> Consigna 1:
Imprime, del texto sobre la reacción de Jesús al rechazo, el tramo que va de "Aquí está la" a "gozosamente su sufrimiento.".
> Consigna 2:
Prosigue el texto sobre la reacción de Jesús al rechazo a partir de su última oración.

> Texto de lectura:
Aquí está la imagen y su marco. Jesús acaba de ser rechazado, en su persona y en su mensaje, y ve claramente el dolor que la gente cargará sobre sí por ese rechazo. ¿Cuál es su reacción? ¿Reacciona de la manera en que la mayoría de nosotros lo haríamos: ¡Bueno, vete al infierno! ¡Ojalá sufras todas las consecuencias de tu propia estupidez!? No. Él llora, como un cariñoso padre que trata con un hijo díscolo; desea con todas las fibras de su ser poder salvar a sus hijos de las consecuencias de sus propias malas opciones. Siente la herida de ellos en vez de contemplar gozosamente su sufrimiento.

> Material proporcionado:
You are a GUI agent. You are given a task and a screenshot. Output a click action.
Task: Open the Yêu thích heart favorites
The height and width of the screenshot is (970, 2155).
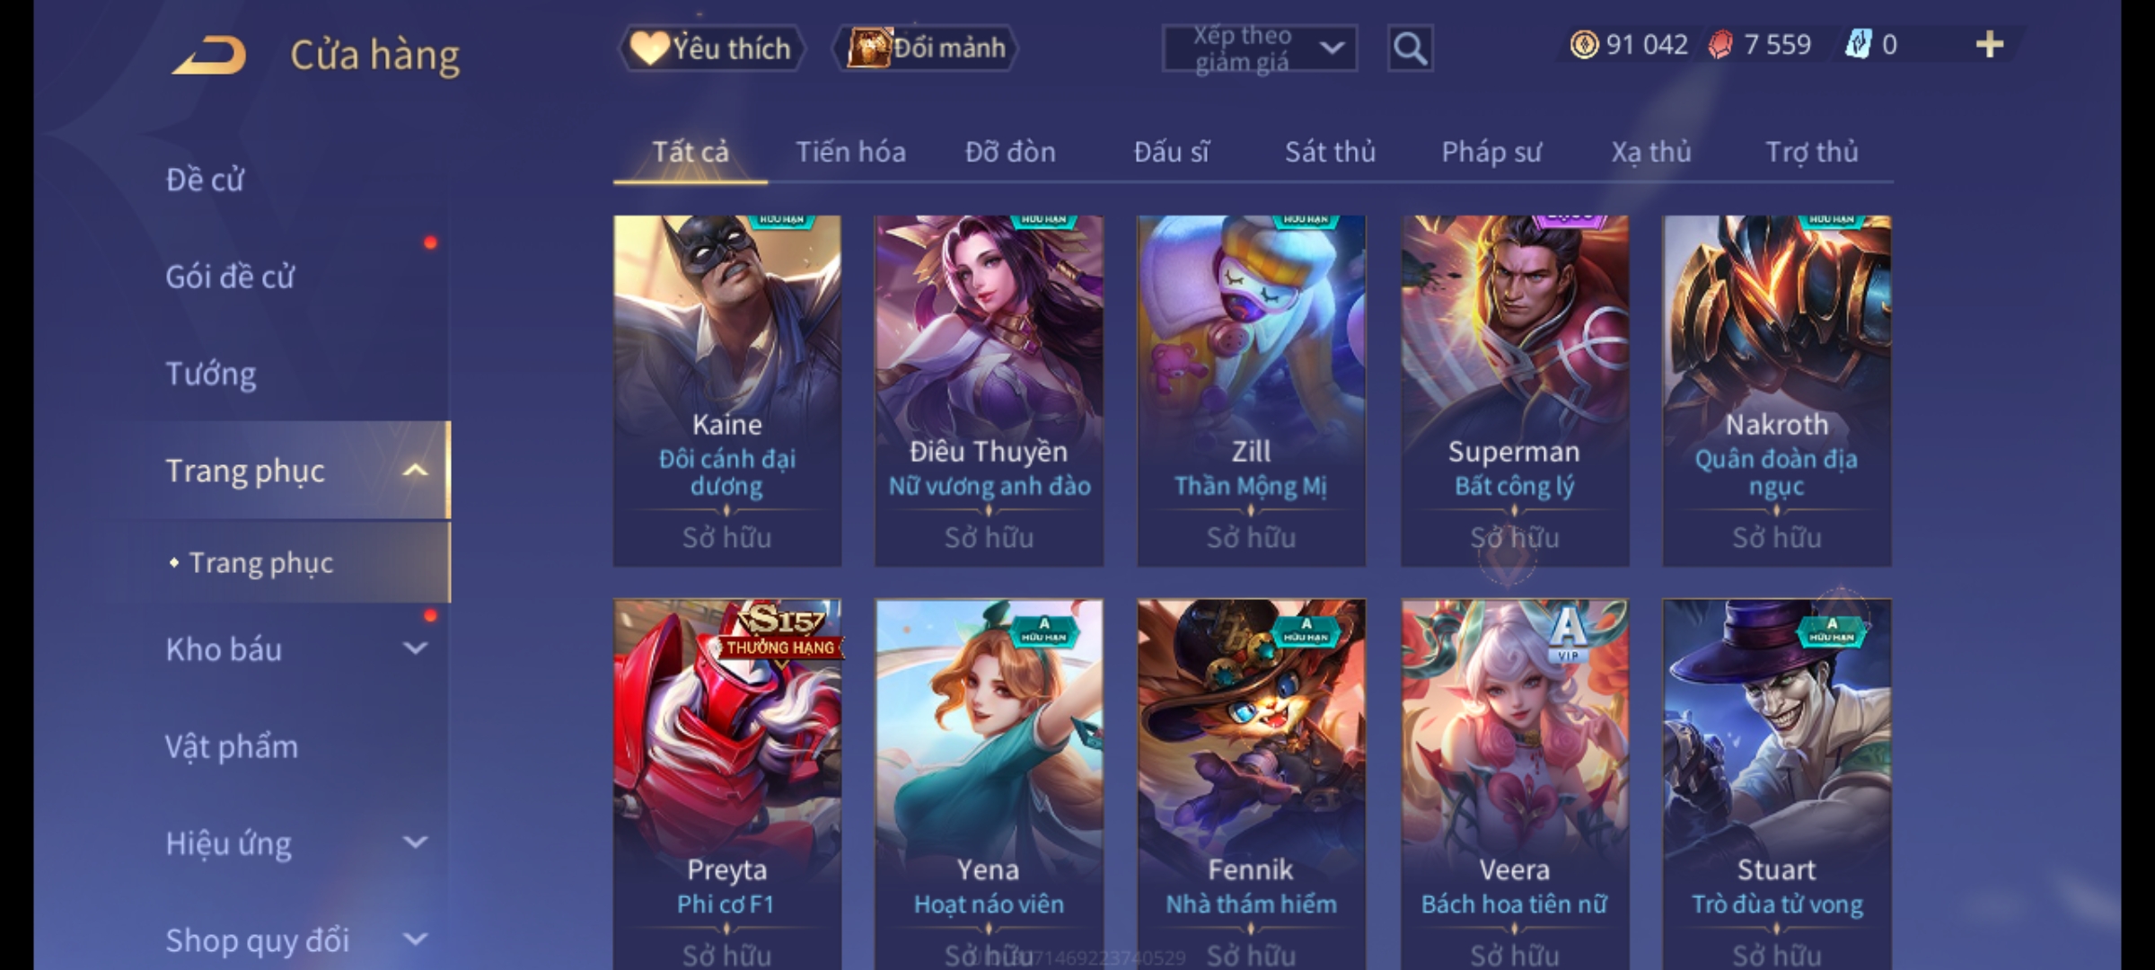click(x=712, y=49)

> Respuesta 1:
Aquí está la imagen y su marco. Jesús acaba de ser rechazado, en su persona y en su mensaje, y ve claramente el dolor que la gente cargará sobre sí por ese rechazo. ¿Cuál es su reacción? ¿Reacciona de la manera en que la mayoría de nosotros lo haríamos: ¡Bueno, vete al infierno! ¡Ojalá sufras todas las consecuencias de tu propia estupidez!? No. Él llora, como un cariñoso padre que trata con un hijo díscolo; desea con todas las fibras de su ser poder salvar a sus hijos de las consecuencias de sus propias malas opciones. Siente la herida de ellos en vez de contemplar gozosamente su sufrimiento.

> Respuesta 2:
Existe un doble desafío aquí. Primero, hay uno personal: ¿nos alegramos cuando la gente que rechaza nuestro aviso sufre por su error, o lloramos dentro de nosotros por el dolor que han cargado sobre sí? Cuando vemos las consecuencias en las vidas de la gente por sus propias malas opciones, sea por irresponsabilidad, por indolencia, por drogas, por sexo, por aborto, por ideología, por actitudes antirreligiosas, o por mala voluntad, ¿nos alegramos cuando esas opciones empiezan a morderles viperinamente (¡Bien, lograste lo que merecías!), o lloramos por ellos, por su desgracia?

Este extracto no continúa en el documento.